_Short exercise:_ Reproduce the rows beginning at the line that contains "Enable the 显示已拉黑 checkbox" and ending after the line that contains "tap(133, 319)", with "Account" replaced by "Profile" and nothing else changed.

_Input material:_
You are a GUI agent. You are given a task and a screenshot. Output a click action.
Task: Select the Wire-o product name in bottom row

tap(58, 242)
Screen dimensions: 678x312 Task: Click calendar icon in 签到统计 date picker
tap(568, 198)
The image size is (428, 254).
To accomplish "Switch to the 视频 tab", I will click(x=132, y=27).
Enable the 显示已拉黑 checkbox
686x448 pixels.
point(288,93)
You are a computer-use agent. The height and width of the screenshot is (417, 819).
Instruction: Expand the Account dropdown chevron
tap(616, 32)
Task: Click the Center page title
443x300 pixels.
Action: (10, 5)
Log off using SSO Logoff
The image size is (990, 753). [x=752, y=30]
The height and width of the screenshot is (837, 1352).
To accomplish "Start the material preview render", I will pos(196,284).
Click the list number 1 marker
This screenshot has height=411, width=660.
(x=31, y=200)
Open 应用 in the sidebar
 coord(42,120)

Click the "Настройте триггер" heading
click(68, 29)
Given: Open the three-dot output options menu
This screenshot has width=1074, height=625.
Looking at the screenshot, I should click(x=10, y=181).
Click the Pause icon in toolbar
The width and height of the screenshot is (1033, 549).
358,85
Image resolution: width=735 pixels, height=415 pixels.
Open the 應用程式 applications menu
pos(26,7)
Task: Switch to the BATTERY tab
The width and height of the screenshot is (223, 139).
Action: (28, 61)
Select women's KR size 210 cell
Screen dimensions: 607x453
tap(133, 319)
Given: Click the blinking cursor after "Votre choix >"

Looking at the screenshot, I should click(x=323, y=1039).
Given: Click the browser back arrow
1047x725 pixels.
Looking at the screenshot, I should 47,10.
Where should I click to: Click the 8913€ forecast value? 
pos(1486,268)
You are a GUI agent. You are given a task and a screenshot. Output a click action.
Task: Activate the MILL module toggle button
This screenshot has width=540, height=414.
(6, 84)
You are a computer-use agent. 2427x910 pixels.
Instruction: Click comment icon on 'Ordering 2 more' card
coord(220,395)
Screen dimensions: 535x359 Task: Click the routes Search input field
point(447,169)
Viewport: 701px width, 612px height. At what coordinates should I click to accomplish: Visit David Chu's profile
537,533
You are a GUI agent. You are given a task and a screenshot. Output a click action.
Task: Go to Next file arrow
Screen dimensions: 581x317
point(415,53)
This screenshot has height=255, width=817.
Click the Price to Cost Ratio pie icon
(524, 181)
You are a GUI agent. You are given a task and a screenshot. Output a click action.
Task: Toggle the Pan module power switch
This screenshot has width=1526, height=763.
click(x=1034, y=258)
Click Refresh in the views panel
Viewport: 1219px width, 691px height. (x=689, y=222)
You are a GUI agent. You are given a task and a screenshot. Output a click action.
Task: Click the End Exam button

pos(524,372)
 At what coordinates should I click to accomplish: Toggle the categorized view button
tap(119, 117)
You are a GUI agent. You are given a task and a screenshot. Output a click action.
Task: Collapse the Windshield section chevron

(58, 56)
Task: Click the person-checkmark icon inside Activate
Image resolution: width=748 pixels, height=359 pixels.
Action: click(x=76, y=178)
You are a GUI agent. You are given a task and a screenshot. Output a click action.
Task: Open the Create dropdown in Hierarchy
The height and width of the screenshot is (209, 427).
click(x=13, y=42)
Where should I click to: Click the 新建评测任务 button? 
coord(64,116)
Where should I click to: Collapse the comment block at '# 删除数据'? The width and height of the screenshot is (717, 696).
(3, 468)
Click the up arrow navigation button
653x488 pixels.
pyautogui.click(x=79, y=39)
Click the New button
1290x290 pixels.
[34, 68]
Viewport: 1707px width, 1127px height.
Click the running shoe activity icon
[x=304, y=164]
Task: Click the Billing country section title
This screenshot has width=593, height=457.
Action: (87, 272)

_Task answer:_
Enable the 显示已拉黑 checkbox
686x448 pixels.
point(288,93)
You are a computer-use agent. The height and width of the screenshot is (417, 819).
Instruction: Expand the Profile dropdown chevron
tap(616, 32)
Task: Click the Center page title
443x300 pixels.
Action: (10, 5)
Log off using SSO Logoff
The image size is (990, 753). [x=752, y=30]
The height and width of the screenshot is (837, 1352).
To accomplish "Start the material preview render", I will pos(196,284).
Click the list number 1 marker
This screenshot has height=411, width=660.
(x=31, y=200)
Open 应用 in the sidebar
 coord(42,120)

Click the "Настройте триггер" heading
click(68, 29)
Given: Open the three-dot output options menu
This screenshot has width=1074, height=625.
Looking at the screenshot, I should click(x=10, y=181).
Click the Pause icon in toolbar
The width and height of the screenshot is (1033, 549).
358,85
Image resolution: width=735 pixels, height=415 pixels.
Open the 應用程式 applications menu
pos(26,7)
Task: Switch to the BATTERY tab
The width and height of the screenshot is (223, 139).
Action: (28, 61)
Select women's KR size 210 cell
Screen dimensions: 607x453
tap(133, 319)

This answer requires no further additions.